To the best of our knowledge, there is no report describing complete intracorporeal hand-sewn esophagojejunostomy after LTG except for So and Park in 2011, who reported the procedure in six patients and demonstrated its safety and feasibility. However, the number of patients was very small, and the authors suggested validating the results on a larger scale is required [30].
Our technique has shown excellent surgical outcome in the early postoperative period with no leak. Although all of the patients did not have any complaints suggesting stenosis and absence of radiological evidence of stenosis in the first couple of months, three patients suffered from stenosis at EJA that required endoscopic dilatation within the first 6 months. The early postoperative complication rate was comparable with most of the previous studies. All were minor and treated conservatively. However, there was one case of mortality because of lobar pneumonia in a patient with COPD with impaired pulmonary function. The mean operative time of 136.9 min was short compared with most of the previous studies. The time of oral feeding was in the average common practice in the previous studies around the 8th day. However, the mean hospital stay in our study was shorter (9.8 days).

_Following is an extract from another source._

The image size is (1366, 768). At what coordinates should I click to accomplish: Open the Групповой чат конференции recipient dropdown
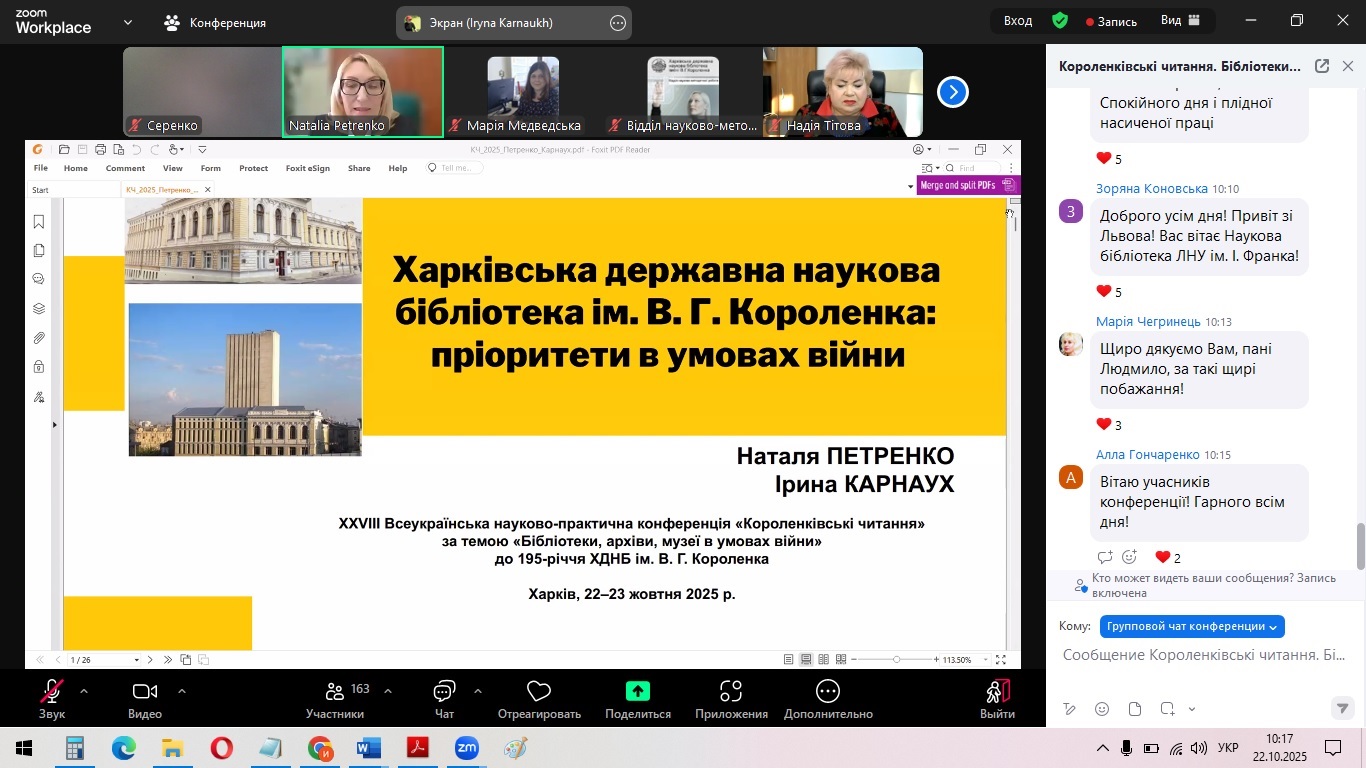click(x=1191, y=626)
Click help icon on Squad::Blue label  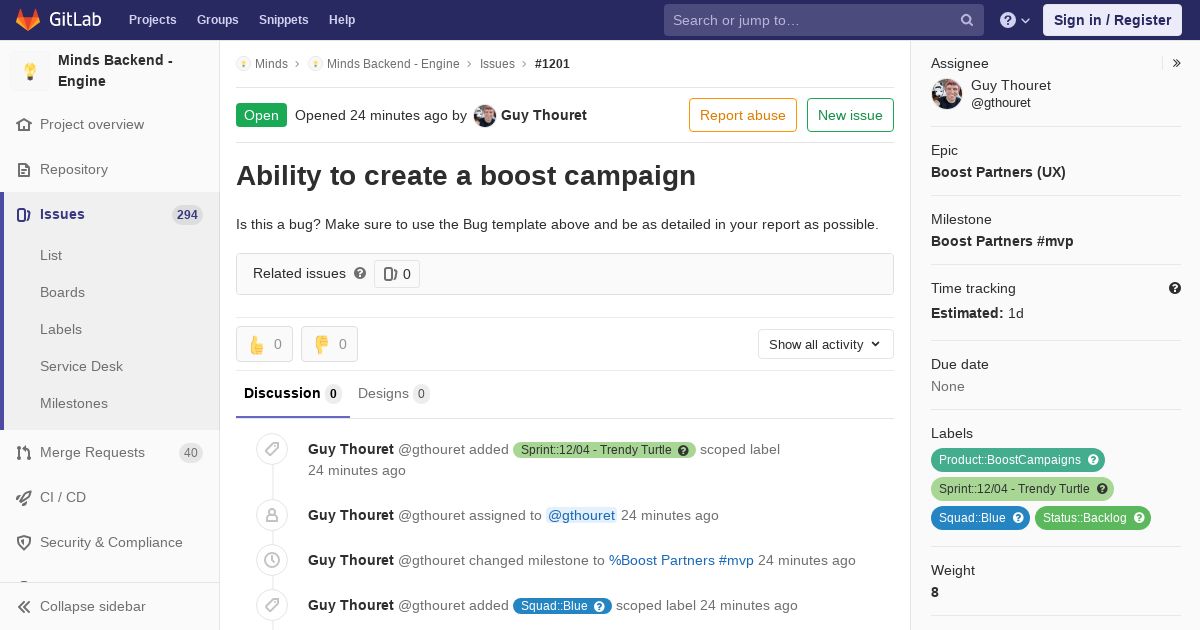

There are some advantages in our technique. It is very simple, safe, and cost-effective. Furthermore, excessive mobilization of the esophagus and Roux limb is not required. Also, it has the least tension and tissue injury of the anastomotic site than other stapled methods, besides the well-known advantages of laparoscopic surgery. This technique could be reproducible in the hands of laparoscopic surgeons with considerable experience of laparoscopic suturing techniques. Besides, putting anchoring stitches on the lateral esophageal wall guarantees the absence of tension on the anastomotic line and ensures a constant length of distal esophagus intra-abdominally, which in turn gives the operator enough space to work on using the needle holder.
Conclusion
Our data suggest that laparoscopic total gastrectomy for gastric cancer using intracorporeal laparoscopic hand-sewn esophagojejunostomy is safe and technically feasible in the hand of experienced laparoscopic surgeons. Therefore, it may be accepted as one method among various techniques described to perform esophagojejunostomy using complete laparoscopic approach. However, larger-scale randomized comparative studies should be conducted to validate its efficacy and safety.
Compliance with Ethical Standards
Conflict of Interest
The authors declare that they have no conflict of interest.